El ecosistema Cronos se enfrentó a un serio desafío: como resultado del hackeo del protocolo de préstamos Tectonic, activos por valor de aproximadamente $120,4 millones quedaron en peligro. Sin embargo, las acciones rápidas de los validadores permitieron minimizar los daños, devolviendo bajo control de la red alrededor de $111,2 millones. No obstante, $9,19 millones fueron retirados por los atacantes a redes externas antes de que se lograra detener la cadena.

La herramienta clave para la recuperación fue la reversión forzada de la blockchain de Cronos casi dos horas atrás, hasta el bloque 10 961. Esta solución técnica permitió anular las transacciones relacionadas con el ataque, pero también afectó operaciones legítimas realizadas en ese intervalo de tiempo. La red fue detenida temporalmente, y el proceso de reanudación tomó alrededor de 11 horas.

Incidentes similares subrayan la fragilidad de los protocolos DeFi, especialmente aquellos que operan sobre sidechains y redes compatibles con EVM. La reversión de la blockchain es un arma de doble filo: salva fondos, pero socava el principio de inmutabilidad del registro y la confianza de los usuarios. En este caso, se priorizó la preservación de la liquidez, lo cual es lógico para un mercado crediticio, donde la pérdida de $9 millones podría haber provocado una cascada de liquidaciones.

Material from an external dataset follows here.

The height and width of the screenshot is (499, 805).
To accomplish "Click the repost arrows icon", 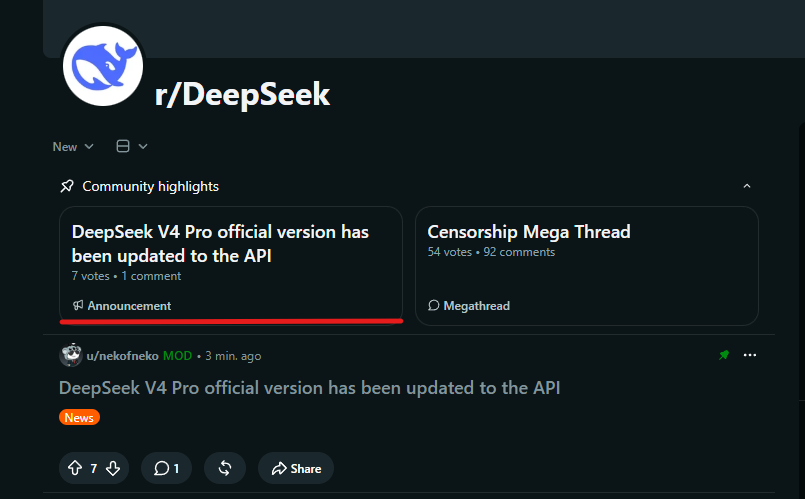I will 225,468.
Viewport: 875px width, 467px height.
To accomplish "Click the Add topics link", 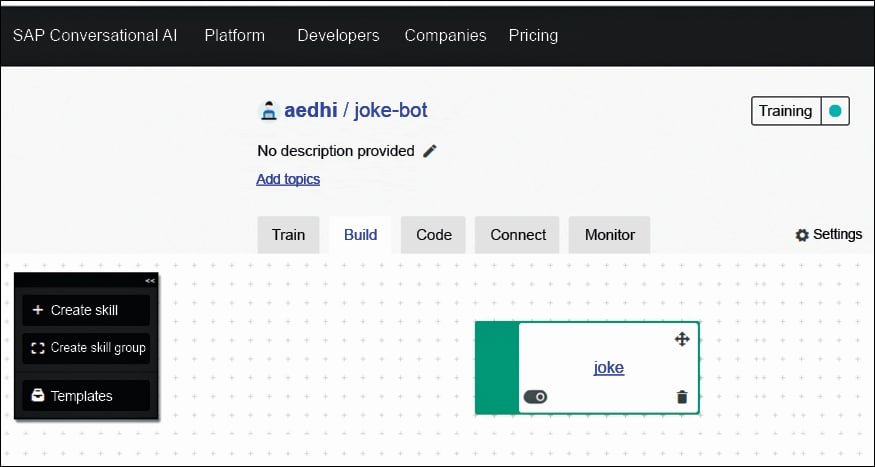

Mi análisis muestra que el ataque a Tectonic no es un caso aislado, sino un síntoma de una vulnerabilidad sistémica en la gestión de riesgos de DeFi. Los protocolos que dependen de oráculos o contratos inteligentes complejos deben implementar protección multicapa y mecanismos de respuesta de emergencia. Por su parte, los inversores deben recordar: incluso una reversión exitosa no garantiza una recuperación completa, y los activos perdidos entre cadenas, como en este caso, a menudo resultan inalcanzables.